- Power type: Steam
- Builder: American Locomotive Company (Schenectady Works)
- Build date: April 1912
- Rebuild date: June 1944
- Configuration:: ​
- • Whyte: New: 2-8-0; Now: 2-8-2;
- • UIC: 1'D1'
- Gauge: 4 ft 8+1⁄2 in (1,435 mm)
- Driver dia.: 63 in (1,600 mm)
- Wheelbase: 74.16 ft (22.60 m) ​
- • Engine: 36.90 ft (11.25 m)
- • Drivers: 17 ft (5.2 m)
- Adhesive weight: 225,600 lb (102,300 kg)
- Loco weight: 322,600 lb (146,300 kg)
- Tender weight: 207,500 lb (94,100 kg)
- Total weight: 530,100 lb (240,400 kg)
- Fuel type: Coal
- Fuel capacity: 18 t (18 long tons; 20 short tons)
- Water cap.: 10,700 US gal (41,000 L; 8,900 imp gal)
- Firebox:: ​
- • Grate area: 50.30 sq ft (4.673 m^{2})
- Boiler pressure: 195 psi (1,340 kPa)
- Heating surface:: ​
- • Firebox: 350 sq ft (33 m^{2})
- Cylinders: Two, outside
- Cylinder size: (2) 26 in × 30 in (660 mm × 760 mm)
- Valve gear: Walschaerts
- Valve type: Piston valves
- Loco brake: Air
- Train brakes: Air
- Couplers: Knuckle
- Tractive effort: 53,356 lb (24,202 kg) w/ booster: 63,355 lb (28,737 kg)
- Factor of adh.: 4.23
- Operators: St. Louis-San Francisco Railway
- Class: 1306; 1350;
- Numbers: StLSF 1321; StLSF 1352;
- Retired: 1956
- Current owner: Valley Railroad
- Disposition: Stored, awaiting shipment

= St. Louis–San Francisco 1352 =

Preserved American 2-8-2 locomotive

St. Louis–San Francisco 1352 is a "Mikado" type steam locomotive, it was built in April 1912 as a Consolidation-type by the American Locomotive Company's (ALCO) Schenectady Works in Schenectady, New York, for the St. Louis–San Francisco Railway (SLSF or "Frisco"), the engine was later rebuilt into a Mikado-type to keep up with the traffic demands from World War II. After being retired from the Frisco, the locomotive was moved to many locations under several owners, until it ended up in a small engine house in Rural, Illinois. The locomotive was disassembled by a group with the intent to restore it to operation. Later, the American Steam Railroad (ASR) was founded, and they purchased the No. 1352 locomotive in 2008 with the hopes of restoring it to operating condition. However, it was left partially disassembled in Taylorville, Illinois, due to the ASR being busy working on restoring another steam locomotive Reading 2100. In November 2023, the No. 1352 locomotive was purchased by the Valley Railroad (VALE) located in Essex, Connecticut.

==History==
The locomotive was built in April 1912 as engine No. 1321, a 2-8-0 "Consolidation" type, by the American Locomotive Company (ALCO) at the former Schenectady Locomotive Works in Schenectady, New York. Due to the demands of World War II the Frisco railroad needed more heavy power to keep up with the demands in traffic. The War Production Board at that time would not allow new locomotive designs, but would allow existing locomotive designs to be built or existing locomotives to be rebuilt, so the Frisco took the task of rebuilding 6 of their existing 2-8-0s into "Mikados". In June 1944, No. 1321 was rebuilt into a 2-8-2 and renumbered to No. 1352. The locomotive went through a major overhaul/modernization including adding of Nicholson Thermic Syphons, Superheaters and a Coffin feedwater heater system, the locomotive continued in regular service until it was retired in 1956, and it was subsequently donated to Swope Park in Kansas City, Missouri, for static display.

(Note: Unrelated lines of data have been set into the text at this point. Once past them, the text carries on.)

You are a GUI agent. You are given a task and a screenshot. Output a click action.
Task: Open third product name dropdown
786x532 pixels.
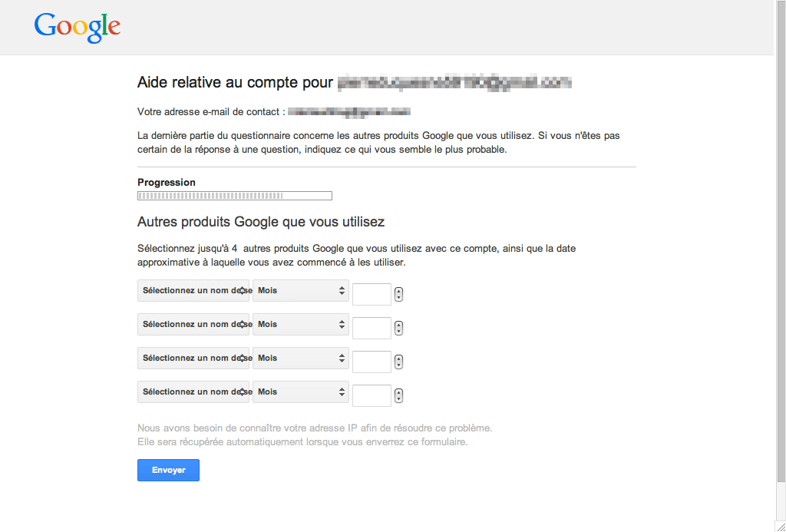point(193,358)
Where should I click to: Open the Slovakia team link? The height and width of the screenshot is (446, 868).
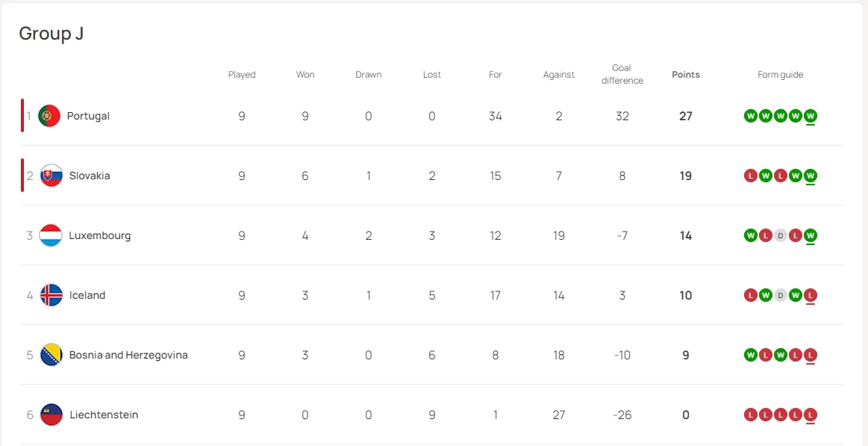90,176
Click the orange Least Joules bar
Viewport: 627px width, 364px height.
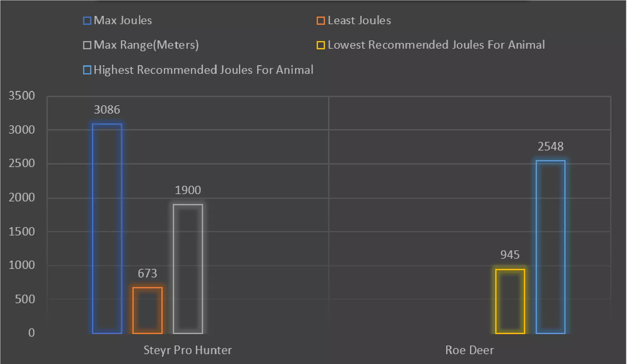click(x=147, y=310)
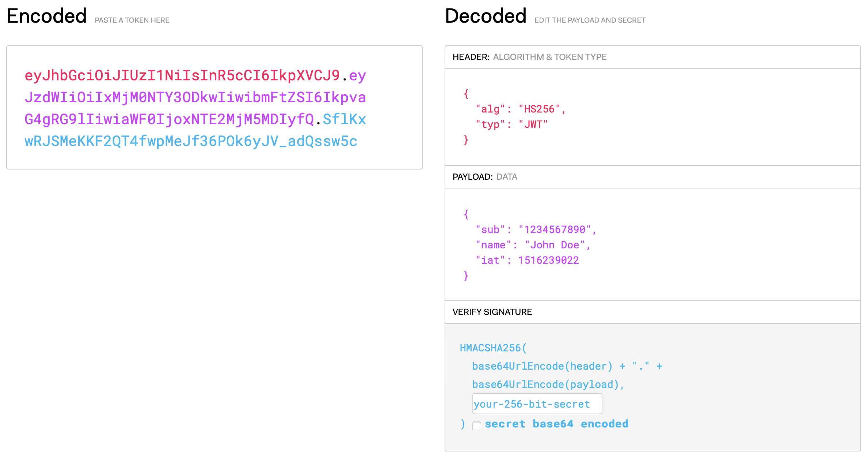Click the PASTE A TOKEN HERE hint
The height and width of the screenshot is (461, 868).
tap(132, 20)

In 2008, No. 1352 was purchased by the American Steam Railroad (ASR) with the hopes of restoring it to operating condition. However, it was left partially disassembled in Taylorville, Illinois, due to the ASR being busy working on restoring another steam locomotive, Reading 2100.

In November 2023, it was announced that the Valley Railroad (VALE), located in Essex, Connecticut, purchased the No. 1352 locomotive from the American Steam Railroad, where it will eventually be shipped east to Essex, Connecticut for operational restoration work.